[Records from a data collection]
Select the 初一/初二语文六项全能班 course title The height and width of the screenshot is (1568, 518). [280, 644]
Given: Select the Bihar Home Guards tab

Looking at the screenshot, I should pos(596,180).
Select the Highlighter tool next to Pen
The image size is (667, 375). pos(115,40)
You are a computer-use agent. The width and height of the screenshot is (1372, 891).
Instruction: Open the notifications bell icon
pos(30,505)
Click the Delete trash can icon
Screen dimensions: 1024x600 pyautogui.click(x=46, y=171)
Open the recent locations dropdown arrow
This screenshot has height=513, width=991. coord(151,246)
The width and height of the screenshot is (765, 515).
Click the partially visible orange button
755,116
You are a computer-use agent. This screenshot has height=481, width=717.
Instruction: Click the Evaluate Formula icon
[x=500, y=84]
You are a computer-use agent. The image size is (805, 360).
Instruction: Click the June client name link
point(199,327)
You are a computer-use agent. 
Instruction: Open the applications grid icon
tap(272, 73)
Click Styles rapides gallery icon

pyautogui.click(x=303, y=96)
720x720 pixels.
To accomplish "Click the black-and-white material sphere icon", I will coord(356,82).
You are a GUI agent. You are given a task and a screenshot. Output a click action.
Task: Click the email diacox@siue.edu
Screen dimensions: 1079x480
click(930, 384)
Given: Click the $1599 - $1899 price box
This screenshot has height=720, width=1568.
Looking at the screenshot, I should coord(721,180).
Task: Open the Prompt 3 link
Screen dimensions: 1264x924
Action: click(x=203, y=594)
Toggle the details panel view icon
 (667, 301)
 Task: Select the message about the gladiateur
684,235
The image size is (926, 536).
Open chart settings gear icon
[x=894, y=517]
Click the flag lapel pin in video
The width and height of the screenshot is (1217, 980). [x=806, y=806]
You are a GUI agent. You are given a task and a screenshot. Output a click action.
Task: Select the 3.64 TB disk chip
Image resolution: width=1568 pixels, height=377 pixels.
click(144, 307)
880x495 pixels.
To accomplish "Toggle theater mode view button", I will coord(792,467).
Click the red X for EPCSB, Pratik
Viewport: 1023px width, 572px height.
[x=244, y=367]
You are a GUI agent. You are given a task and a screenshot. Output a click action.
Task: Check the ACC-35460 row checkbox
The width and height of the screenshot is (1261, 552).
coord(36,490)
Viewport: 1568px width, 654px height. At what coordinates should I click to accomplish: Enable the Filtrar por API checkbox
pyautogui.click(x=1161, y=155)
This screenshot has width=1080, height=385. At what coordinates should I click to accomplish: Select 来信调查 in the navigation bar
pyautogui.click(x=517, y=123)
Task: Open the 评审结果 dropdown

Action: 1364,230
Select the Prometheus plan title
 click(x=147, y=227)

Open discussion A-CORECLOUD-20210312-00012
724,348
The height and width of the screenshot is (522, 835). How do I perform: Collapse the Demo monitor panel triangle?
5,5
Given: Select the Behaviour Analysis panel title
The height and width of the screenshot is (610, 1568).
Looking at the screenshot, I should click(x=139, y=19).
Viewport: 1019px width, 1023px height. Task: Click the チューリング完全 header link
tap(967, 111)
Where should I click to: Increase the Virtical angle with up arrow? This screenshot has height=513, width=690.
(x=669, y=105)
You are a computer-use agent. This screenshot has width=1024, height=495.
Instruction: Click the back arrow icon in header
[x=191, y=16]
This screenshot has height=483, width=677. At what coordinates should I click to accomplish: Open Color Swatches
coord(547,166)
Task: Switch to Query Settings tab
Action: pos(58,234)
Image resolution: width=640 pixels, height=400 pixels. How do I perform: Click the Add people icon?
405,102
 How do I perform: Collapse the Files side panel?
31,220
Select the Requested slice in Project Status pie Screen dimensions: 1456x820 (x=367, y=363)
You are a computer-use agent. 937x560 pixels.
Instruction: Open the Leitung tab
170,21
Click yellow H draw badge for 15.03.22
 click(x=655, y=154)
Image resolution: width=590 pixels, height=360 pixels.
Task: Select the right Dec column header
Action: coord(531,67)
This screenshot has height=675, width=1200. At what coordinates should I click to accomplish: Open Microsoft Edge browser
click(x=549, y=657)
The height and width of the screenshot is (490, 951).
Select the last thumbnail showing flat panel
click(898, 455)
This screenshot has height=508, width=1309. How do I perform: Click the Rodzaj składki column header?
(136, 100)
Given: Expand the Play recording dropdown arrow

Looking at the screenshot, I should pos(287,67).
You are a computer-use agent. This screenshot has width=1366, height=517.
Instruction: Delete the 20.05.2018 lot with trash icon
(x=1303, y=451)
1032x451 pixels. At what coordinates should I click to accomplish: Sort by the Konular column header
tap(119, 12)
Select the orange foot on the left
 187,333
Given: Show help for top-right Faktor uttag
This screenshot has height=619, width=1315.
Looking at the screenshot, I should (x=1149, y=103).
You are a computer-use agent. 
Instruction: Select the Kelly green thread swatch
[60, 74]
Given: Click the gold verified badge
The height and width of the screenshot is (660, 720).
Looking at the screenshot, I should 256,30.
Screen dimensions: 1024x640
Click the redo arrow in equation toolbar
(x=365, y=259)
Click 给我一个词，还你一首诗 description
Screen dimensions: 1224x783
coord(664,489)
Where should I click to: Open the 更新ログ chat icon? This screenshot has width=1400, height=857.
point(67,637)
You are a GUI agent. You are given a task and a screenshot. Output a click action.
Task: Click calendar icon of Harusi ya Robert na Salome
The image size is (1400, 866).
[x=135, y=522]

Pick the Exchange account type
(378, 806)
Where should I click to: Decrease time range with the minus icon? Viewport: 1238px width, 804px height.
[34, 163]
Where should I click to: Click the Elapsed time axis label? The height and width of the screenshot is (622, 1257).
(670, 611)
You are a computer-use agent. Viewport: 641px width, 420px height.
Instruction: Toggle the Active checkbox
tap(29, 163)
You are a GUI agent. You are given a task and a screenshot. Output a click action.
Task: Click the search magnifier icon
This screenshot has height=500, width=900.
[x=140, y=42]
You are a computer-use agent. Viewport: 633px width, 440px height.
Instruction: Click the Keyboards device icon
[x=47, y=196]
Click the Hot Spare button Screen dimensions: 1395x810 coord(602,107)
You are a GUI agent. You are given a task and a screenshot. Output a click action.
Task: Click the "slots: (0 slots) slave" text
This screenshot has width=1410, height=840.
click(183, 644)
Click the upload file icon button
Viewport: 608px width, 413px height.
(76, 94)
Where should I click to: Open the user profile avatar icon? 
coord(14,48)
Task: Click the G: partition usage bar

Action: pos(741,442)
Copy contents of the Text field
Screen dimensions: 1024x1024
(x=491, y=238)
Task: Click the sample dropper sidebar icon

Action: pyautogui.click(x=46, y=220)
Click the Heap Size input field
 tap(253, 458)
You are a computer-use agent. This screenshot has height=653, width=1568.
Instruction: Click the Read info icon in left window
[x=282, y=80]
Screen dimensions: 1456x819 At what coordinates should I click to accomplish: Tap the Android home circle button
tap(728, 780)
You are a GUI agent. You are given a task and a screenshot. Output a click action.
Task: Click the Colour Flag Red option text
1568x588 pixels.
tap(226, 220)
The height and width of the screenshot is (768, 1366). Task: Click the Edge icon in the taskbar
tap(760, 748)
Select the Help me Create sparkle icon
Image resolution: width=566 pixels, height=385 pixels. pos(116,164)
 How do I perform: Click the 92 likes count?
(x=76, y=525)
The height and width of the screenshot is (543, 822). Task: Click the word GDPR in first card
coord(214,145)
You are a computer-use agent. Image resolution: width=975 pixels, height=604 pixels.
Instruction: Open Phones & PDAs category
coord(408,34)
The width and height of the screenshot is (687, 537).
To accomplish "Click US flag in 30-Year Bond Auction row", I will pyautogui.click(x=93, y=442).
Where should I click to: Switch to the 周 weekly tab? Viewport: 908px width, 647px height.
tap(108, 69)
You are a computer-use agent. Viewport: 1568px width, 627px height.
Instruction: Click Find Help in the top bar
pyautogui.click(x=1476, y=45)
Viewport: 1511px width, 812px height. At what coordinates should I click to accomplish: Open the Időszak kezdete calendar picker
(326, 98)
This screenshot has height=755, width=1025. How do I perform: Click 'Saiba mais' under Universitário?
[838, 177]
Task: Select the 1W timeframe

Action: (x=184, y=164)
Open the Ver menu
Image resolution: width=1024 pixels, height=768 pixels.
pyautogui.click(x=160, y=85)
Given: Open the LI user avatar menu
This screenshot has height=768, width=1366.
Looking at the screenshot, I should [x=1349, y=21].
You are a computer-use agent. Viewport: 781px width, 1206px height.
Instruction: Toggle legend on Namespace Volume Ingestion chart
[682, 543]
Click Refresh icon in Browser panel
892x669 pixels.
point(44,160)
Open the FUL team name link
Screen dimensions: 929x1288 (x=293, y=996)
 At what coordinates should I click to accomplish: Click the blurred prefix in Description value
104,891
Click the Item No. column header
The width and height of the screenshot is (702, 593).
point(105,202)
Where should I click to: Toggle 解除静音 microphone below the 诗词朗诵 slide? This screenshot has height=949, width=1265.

--- DIRECTIONS FOR THIS TASK ---
The response must consist of the lines above, from the first one through the line containing "The width and height of the screenshot is (765, 515).", reproduced exactly.

--- TASK OUTPUT ---
Select the 初一/初二语文六项全能班 course title The height and width of the screenshot is (1568, 518). [280, 644]
Given: Select the Bihar Home Guards tab

Looking at the screenshot, I should pos(596,180).
Select the Highlighter tool next to Pen
The image size is (667, 375). pos(115,40)
You are a computer-use agent. The width and height of the screenshot is (1372, 891).
Instruction: Open the notifications bell icon
pos(30,505)
Click the Delete trash can icon
Screen dimensions: 1024x600 pyautogui.click(x=46, y=171)
Open the recent locations dropdown arrow
This screenshot has height=513, width=991. coord(151,246)
The width and height of the screenshot is (765, 515).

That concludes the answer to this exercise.